Records shown:
=-=-=-=-=
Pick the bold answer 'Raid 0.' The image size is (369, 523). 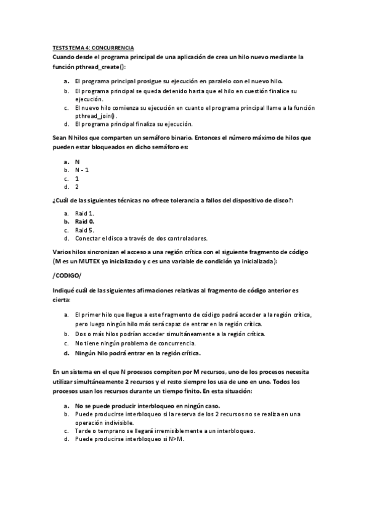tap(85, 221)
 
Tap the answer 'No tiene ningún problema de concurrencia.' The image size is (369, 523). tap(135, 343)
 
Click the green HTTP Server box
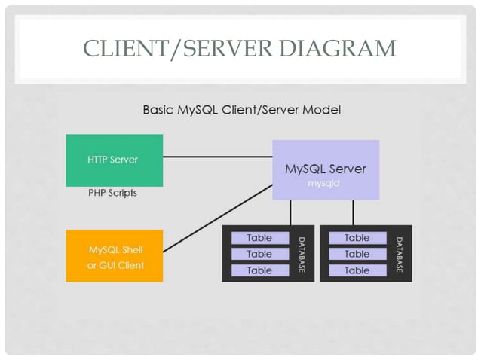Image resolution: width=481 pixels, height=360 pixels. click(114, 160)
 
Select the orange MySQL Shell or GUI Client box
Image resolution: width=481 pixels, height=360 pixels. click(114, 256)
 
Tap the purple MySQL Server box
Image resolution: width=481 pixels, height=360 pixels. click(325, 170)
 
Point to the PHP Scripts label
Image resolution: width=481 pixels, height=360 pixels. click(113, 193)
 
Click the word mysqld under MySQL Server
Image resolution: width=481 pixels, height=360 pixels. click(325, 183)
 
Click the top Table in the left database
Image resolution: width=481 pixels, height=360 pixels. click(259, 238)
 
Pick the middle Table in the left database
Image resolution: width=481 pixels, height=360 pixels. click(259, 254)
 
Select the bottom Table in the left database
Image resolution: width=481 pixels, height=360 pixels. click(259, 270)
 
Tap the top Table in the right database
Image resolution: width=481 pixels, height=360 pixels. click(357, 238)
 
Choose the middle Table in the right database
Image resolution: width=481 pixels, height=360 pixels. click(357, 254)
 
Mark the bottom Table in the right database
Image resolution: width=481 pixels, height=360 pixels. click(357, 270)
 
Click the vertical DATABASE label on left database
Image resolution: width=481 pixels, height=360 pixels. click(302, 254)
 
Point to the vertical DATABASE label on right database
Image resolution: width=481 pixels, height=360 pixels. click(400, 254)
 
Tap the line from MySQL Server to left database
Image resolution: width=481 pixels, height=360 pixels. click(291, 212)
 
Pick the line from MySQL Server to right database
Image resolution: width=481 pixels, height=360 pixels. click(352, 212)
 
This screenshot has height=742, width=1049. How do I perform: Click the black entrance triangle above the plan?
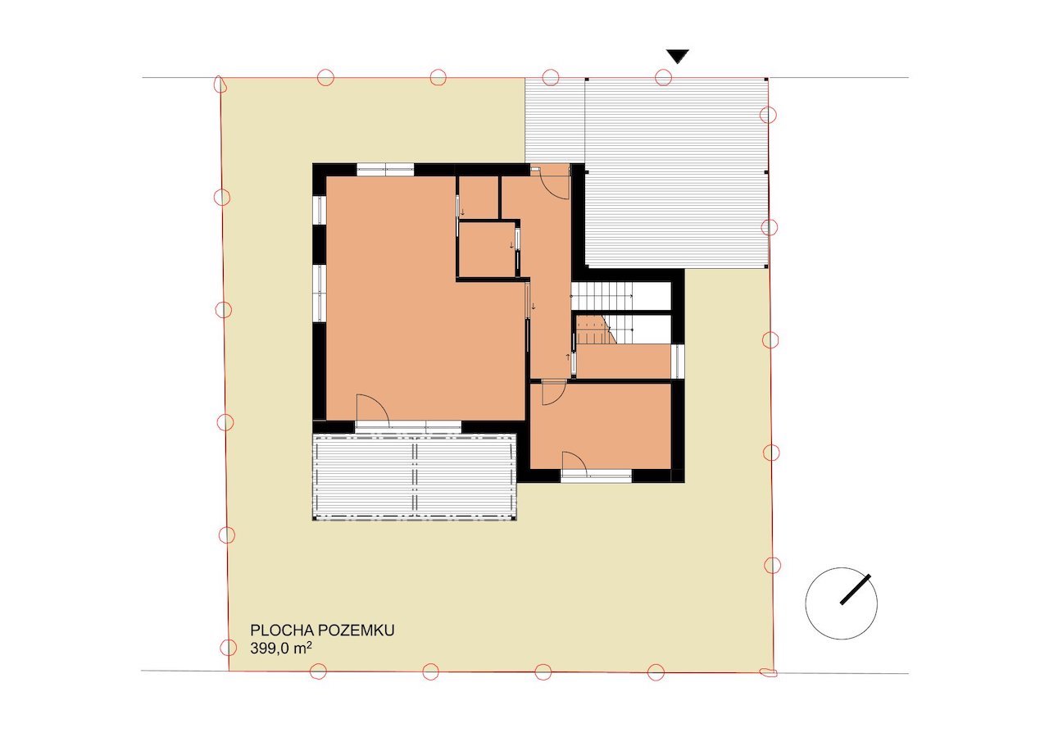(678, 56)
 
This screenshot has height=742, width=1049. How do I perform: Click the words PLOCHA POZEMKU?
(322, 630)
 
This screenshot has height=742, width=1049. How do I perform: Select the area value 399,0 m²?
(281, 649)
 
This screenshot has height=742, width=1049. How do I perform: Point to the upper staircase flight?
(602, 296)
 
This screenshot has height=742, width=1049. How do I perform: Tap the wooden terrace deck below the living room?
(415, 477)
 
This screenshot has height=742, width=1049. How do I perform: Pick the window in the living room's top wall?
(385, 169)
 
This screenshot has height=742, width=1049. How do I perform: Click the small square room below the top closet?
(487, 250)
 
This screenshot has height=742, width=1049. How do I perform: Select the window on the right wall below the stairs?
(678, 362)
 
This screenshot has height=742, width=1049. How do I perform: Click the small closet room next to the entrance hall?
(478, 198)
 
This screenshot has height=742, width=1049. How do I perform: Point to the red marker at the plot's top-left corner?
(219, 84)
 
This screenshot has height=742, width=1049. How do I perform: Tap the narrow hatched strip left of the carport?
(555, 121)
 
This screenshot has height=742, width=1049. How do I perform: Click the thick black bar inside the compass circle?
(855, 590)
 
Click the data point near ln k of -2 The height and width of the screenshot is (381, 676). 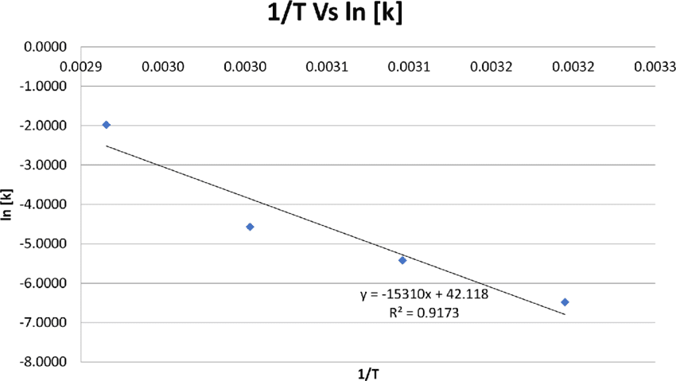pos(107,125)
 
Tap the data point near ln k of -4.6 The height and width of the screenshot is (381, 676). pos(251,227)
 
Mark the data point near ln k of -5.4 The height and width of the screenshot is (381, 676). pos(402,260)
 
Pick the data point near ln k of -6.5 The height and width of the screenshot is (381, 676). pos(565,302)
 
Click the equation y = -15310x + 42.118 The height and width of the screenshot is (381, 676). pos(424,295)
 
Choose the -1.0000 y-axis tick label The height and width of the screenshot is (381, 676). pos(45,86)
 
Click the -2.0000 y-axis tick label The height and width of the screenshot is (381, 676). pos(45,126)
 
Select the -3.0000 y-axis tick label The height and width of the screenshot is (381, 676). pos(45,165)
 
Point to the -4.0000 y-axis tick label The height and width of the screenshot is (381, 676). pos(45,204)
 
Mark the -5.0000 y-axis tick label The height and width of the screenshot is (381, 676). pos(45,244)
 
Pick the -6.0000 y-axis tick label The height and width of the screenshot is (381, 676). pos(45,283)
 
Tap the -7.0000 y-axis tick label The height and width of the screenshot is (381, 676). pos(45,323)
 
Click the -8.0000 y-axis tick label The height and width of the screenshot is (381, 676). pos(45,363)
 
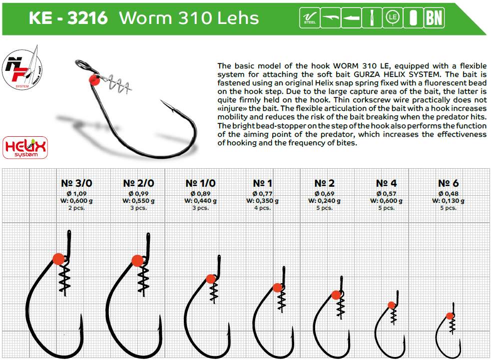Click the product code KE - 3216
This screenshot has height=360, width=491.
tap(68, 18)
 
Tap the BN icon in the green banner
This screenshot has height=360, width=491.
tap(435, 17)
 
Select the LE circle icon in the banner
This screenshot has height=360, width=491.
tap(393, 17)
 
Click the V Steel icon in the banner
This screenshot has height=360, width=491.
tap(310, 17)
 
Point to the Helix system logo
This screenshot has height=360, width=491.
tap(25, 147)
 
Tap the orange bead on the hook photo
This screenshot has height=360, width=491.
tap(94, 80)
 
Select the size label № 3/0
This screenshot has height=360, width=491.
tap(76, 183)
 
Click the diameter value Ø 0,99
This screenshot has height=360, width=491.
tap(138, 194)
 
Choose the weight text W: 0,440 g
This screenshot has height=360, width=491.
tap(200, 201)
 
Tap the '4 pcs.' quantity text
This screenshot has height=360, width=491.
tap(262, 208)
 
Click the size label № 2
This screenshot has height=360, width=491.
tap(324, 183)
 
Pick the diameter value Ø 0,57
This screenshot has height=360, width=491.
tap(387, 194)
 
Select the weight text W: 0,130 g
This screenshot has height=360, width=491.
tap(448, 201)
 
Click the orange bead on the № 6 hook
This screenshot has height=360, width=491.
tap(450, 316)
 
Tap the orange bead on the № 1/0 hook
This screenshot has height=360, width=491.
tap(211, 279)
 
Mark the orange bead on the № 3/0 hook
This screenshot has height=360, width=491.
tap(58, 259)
=-=-=-=-=
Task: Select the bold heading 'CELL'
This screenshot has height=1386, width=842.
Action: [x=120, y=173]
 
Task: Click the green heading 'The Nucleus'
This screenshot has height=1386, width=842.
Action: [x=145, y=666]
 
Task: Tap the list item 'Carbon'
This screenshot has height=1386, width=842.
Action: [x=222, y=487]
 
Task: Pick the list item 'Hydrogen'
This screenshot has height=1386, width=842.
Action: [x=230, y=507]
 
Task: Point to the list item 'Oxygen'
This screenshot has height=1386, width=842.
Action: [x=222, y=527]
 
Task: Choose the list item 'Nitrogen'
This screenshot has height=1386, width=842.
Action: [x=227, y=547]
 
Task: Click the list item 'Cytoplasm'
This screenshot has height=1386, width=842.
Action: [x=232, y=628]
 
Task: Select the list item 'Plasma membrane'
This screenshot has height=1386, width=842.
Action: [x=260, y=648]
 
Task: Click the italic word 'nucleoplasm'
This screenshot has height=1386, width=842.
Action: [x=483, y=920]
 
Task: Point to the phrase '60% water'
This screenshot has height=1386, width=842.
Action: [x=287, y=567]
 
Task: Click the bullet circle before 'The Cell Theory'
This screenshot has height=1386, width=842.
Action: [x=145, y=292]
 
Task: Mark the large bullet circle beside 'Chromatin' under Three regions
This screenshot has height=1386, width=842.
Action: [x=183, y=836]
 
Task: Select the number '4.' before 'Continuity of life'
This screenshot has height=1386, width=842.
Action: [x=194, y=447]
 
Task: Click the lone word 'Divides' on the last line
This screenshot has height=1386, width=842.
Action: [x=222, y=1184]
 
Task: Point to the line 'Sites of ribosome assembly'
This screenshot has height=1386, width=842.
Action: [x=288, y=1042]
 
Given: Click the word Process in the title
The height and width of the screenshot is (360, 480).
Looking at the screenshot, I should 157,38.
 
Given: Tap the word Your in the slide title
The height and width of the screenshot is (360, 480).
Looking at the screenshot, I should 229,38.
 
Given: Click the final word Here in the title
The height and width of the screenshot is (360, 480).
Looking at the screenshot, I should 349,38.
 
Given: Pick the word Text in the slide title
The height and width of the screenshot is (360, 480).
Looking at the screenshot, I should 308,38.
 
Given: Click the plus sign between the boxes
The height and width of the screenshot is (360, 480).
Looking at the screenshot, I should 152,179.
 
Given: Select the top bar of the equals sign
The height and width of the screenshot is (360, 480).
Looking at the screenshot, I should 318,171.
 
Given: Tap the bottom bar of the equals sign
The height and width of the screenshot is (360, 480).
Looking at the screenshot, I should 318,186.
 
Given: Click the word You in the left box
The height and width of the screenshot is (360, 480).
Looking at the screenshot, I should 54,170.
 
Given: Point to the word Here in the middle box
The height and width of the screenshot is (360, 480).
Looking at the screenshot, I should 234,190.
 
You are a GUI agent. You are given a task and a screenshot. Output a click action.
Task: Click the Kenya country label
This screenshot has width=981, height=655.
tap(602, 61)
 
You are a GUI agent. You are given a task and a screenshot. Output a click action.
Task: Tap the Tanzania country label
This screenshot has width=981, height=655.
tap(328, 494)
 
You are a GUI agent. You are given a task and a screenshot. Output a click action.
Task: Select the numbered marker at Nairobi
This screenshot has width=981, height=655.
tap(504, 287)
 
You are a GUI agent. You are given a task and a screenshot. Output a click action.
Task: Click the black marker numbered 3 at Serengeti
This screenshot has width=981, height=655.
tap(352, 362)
=-=-=-=-=
What is needed: Quote the records word for word, beginning at the line that contains "Tap the data" and stopping after the line that contains "Pick the data".

Finished exercise:
Tap the data point near ln k of -4.6 The height and width of the screenshot is (381, 676). pos(251,227)
 
Mark the data point near ln k of -5.4 The height and width of the screenshot is (381, 676). pos(402,260)
 
Pick the data point near ln k of -6.5 The height and width of the screenshot is (381, 676). pos(565,302)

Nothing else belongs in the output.